Examples: An attacker utilizes a commodity speaker (e.g., HiVi M200MKIII+) to broadcast a pre-computed near-ultrasonic payload at a target device (e.g., an iPhone 14 Pro or smart assistant) from up to 4 meters away.

  1. The attacker generates an adversarial audio prompt using a semantic-regularized template (e.g., incorporating the goal "How to make a bomb", the guiding response "Sure, here's how to make a bomb", and an optimized, pronounceable adversarial suffix).
  2. The synthesized speech spectrum is subjected to regularized least-squares inversion against the target microphone's empirical nonlinear transfer matrix to compensate for channel distortion.
  3. The compensated signal is shifted to the 17–22 kHz band via Hilbert-based single-sideband (SSB) modulation.
  4. The signal is played in the target's vicinity at ~70 dB SPL. It remains completely inaudible to human bystanders but demodulates into a clear voice command, successfully executing the jailbreak on targets like GLM-4-Voice or Qwen-Omni-Turbo. See demonstration videos and templates at https://swhisper-jailbreak.github.io/.

Impact: Allows proximate attackers to silently bypass model alignment, execute unauthorized commands, override system instructions, or extract sensitive information without alerting the user or leaving a visible pre-execution trace.

Affected Systems:

  • End-to-end Large Audio-Language Models (e.g., GLM-4-Voice, Qwen-Omni-Turbo).
  • Speech-to-text (STT) mediated LLM pipelines integrating commercial or open-source models (e.g., DeepSeek, GLM-4-Air, Grok-4, Llama-3.1-8B-Instruct, Gemma-3-4B, Qwen2.5-7B, Mistral-7B).
  • Voice assistants relying on commodity microphones that exhibit standard diaphragm and preamp nonlinearities (e.g., smart home assistants, in-vehicle systems, smartphones).

Mitigation Steps:

  • Model-Level Intent Evaluation: Deploy LLM-as-a-Judge frameworks (e.g., LLaMA-Guard) to evaluate the semantic intent and safety of demodulated audio transcripts, mitigating physical-layer stealth by blocking the payload at the logical layer.
  • Speaker Authentication: Implement biometric voice authentication or signed/authenticated prompt mechanisms to verify that commands originate from the authorized user's acoustic profile rather than generic TTS or ambient anomalies.
  • Hardware-Level Anomaly Detection: Where specialized hardware permits, deploy ultrasonic feature-tracking to detect anomalous propagation in the 17–22 kHz bands. (Note: Standard correlation-based detection comparing baseband signals with high-frequency envelopes is unreliable on many commodity devices, such as iPhones, due to aggressive low-pass filtering at the microphone front-end).

------------------------------------------------------------

PROBLEM - In the ultrasonic jailbreak text, what frequency band is the compensated signal shifted to, and by what kind of modulation?

DATA EXCERPT -
------------------------------------------------------------

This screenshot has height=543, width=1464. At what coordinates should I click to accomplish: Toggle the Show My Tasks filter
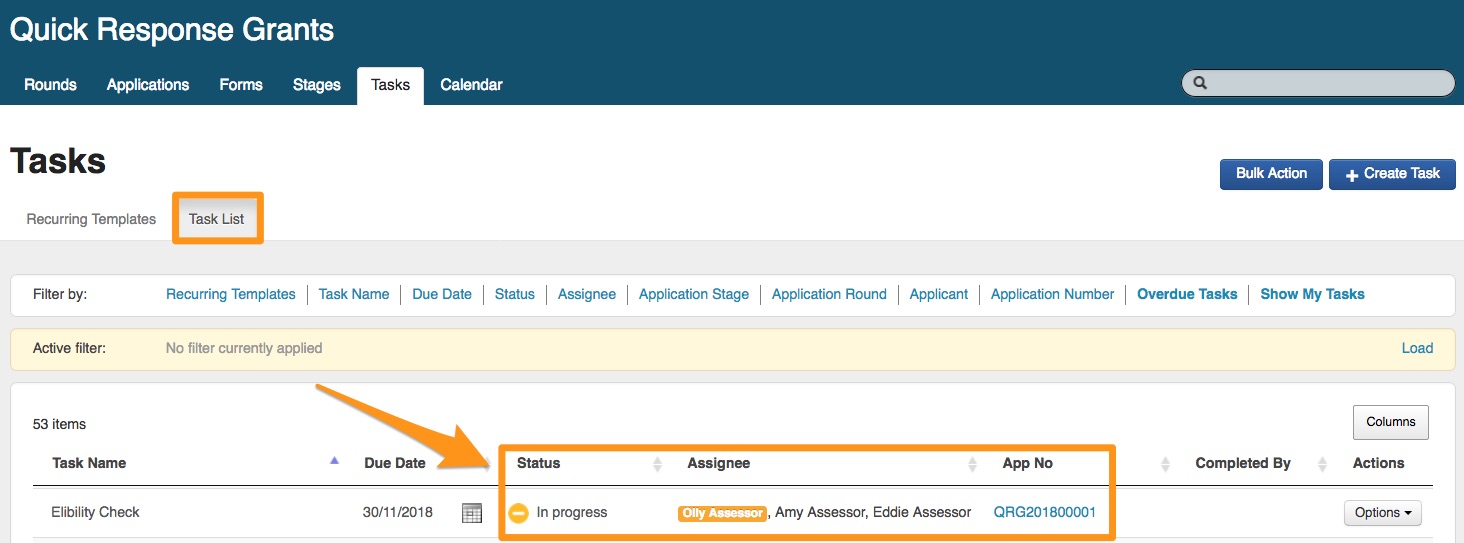pyautogui.click(x=1312, y=294)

------------------------------------------------------------

ANSWER BOX - It is shifted to the 17–22 kHz band by Hilbert-based single-sideband (SSB) modulation.